START Data listing
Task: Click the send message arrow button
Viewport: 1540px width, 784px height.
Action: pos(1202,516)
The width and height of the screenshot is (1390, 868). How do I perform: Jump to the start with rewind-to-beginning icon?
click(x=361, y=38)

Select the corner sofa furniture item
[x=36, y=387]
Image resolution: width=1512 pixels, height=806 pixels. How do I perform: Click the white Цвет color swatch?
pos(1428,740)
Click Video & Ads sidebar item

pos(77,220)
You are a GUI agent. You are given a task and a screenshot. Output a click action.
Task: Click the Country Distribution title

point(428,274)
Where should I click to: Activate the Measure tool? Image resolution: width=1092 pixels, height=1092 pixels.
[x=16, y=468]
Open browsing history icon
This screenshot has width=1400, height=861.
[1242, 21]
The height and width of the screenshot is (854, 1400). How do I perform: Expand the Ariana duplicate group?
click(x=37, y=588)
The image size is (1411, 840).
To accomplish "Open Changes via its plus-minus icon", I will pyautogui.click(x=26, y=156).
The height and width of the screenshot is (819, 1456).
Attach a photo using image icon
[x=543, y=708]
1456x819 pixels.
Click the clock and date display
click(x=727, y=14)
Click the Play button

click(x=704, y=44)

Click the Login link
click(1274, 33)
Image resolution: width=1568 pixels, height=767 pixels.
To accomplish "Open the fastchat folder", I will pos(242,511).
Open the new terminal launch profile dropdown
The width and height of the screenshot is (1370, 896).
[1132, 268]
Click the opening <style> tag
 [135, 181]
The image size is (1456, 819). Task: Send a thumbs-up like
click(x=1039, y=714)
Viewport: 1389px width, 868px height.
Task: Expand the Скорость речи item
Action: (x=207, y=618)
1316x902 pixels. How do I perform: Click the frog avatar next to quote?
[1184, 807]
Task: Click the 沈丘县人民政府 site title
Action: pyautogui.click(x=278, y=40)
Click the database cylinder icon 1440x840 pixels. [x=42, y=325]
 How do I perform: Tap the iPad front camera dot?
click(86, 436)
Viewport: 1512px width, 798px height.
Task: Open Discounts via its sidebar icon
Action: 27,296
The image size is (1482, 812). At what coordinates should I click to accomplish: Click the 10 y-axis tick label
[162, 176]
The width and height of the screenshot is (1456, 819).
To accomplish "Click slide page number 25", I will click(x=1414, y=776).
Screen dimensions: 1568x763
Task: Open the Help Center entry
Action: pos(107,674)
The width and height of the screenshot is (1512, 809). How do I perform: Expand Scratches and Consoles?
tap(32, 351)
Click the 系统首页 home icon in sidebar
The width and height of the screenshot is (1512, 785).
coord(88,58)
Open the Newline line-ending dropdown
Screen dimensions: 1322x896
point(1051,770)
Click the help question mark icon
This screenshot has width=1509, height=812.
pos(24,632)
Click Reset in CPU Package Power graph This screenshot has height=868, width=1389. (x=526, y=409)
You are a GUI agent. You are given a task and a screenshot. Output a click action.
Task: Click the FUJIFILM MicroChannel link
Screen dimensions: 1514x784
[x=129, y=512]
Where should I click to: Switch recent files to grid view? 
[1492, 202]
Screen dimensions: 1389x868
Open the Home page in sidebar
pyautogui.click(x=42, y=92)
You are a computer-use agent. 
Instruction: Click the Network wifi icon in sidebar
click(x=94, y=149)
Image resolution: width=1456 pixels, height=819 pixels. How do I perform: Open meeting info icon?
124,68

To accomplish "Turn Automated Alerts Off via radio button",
END Data listing
**Exercise**: Extract every line from the one containing "Open the Newline line-ending dropdown" to the end of the entries, including both of those lines, exactly as given and with nothing added.

**Result of this task**:
Open the Newline line-ending dropdown
Screen dimensions: 1322x896
point(1051,770)
Click the help question mark icon
This screenshot has width=1509, height=812.
pos(24,632)
Click Reset in CPU Package Power graph This screenshot has height=868, width=1389. (x=526, y=409)
You are a GUI agent. You are given a task and a screenshot. Output a click action.
Task: Click the FUJIFILM MicroChannel link
Screen dimensions: 1514x784
[x=129, y=512]
Where should I click to: Switch recent files to grid view? 
[1492, 202]
Screen dimensions: 1389x868
Open the Home page in sidebar
pyautogui.click(x=42, y=92)
You are a computer-use agent. 
Instruction: Click the Network wifi icon in sidebar
click(x=94, y=149)
Image resolution: width=1456 pixels, height=819 pixels. How do I perform: Open meeting info icon?
124,68

To accomplish "Turn Automated Alerts Off via radio button",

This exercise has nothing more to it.